When the Bangladesh batsman were bundled out for 150 runs, especially in the post-Whatmore era, the one million dollar question is "Where did the team spirit go?"

With the injury to Mashrafee Bin Murtoza, all team spirit of the Bangladesh team, if there was any, had vanished into thin air. It will be interesting to see if there is any glimpse of such team spirit in Day Four's Bangladesh performance.

There was a time when scoring 180 odd runs was the goal that was achieved quite frequently by Bangladesh batsman. When coach Dave Whatmore took over, with the increasing number of good performances, everybody started to think that Bangladesh's performance curve is on the up.

But there was a big setback on that type of thought today when Bangladesh was bowled out for only 150 odd runs! I suppose a 200 run total was never on the cards even on the first innings of this test series against England, and we should not depend on our fragile lower order too much to get some consistent 50 or 60 odd runs from the tail enders in every other game.

This particular test match started on the wrong foot from the very beginning. It was thought to be a wicket for batting first, and yet the team decision of Bangladesh was to bowl first. Then after the poor total of 150 runs, we cannot term the decision to field first to be a bad one, can we? Especially after getting England all out for only 326 runs?

Chosing to bowl first meant not only to give the advantage to the opposition batsman, but also giving away the advantage of resting our very own pace bowler Mashrafee Bin Murtoza. Although he could have aggreviated such injury even if Bangladesh had bowled second, but there is a statistical proof that bowlers who play back to back test matches are more prone to injuries than those who don't. And Mashrafee has been playing for Bangladesh since the last Australia tour almost quite regularly. In this match, as well as in the last match, the burden of bowling was also on his shoulders more because of the team selection. Only one strike bowler Mashrafee, or rather, shall we say, a lone specialist pace bowler was chosen and there was no support for him.
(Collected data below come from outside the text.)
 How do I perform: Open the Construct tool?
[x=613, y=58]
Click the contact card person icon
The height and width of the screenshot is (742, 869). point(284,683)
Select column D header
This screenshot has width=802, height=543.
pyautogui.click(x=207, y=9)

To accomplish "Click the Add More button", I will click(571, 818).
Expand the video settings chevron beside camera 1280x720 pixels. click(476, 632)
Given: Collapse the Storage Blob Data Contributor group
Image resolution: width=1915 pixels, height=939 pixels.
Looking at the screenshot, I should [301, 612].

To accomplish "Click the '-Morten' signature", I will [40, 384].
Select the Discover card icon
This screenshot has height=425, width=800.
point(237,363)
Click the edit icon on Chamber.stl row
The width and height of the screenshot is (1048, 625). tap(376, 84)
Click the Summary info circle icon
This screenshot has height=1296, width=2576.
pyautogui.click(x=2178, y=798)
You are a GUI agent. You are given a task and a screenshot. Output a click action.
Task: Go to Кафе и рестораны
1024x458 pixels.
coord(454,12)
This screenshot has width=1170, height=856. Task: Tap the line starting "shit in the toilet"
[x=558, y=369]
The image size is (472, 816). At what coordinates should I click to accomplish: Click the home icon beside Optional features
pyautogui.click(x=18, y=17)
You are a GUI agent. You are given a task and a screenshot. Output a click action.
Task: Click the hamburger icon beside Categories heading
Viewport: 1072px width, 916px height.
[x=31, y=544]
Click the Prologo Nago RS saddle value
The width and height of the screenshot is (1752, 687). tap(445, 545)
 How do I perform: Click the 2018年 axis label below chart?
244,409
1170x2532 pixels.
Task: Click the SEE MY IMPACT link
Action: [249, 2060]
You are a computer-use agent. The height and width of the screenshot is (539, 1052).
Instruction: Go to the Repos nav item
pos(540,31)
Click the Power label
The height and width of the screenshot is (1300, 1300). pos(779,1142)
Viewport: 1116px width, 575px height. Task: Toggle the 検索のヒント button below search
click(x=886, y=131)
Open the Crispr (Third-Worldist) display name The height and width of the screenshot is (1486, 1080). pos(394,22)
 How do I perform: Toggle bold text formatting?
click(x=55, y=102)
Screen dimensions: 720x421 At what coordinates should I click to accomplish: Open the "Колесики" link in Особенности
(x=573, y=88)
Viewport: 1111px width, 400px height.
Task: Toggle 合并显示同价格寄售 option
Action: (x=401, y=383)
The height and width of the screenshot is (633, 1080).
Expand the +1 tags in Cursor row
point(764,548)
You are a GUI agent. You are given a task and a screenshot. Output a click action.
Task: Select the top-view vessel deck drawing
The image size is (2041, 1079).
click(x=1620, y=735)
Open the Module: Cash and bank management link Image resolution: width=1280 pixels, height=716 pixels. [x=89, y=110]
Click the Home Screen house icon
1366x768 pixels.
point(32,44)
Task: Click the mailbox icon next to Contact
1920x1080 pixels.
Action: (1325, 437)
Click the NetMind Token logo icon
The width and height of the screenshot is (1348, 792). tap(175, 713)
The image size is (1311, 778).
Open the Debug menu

The team selection worked up well for Bangladesh on the first match in Dhaka where the pitch was under-prepared, low bouncy and turning from Day One. But in Chittagong, the wicket is much better prepared and on better wickets, we needed a strike bowler like Mashrafee to bowl with some pace and it increased his risk for injury. The good news so far is that he will be out for about three weeks, but will be fit to be back to play for Bangladesh on Bangladesh's next tour of Zimbabwe in February-March. Now the question is that whether we could have handled him more carefully.

When Bangladesh was bowled out, it meant that the England lead was nearly 200 runs and with that thought in mind, they had batted positively and confidently. As a result, our bowlers were smashed all around the ground for fours and sixes with a run rate of around 3.5 runs per over most of the day. The flourish of Rikki Clarke and Chris Read along with Nasser Hussain in the end had managed to increase that run rate to over 4 an over.

At such a time, only one thing was popping up in our minds, "if the batsman don't support the bowlers, then why should the bowlers start to support the batsman?"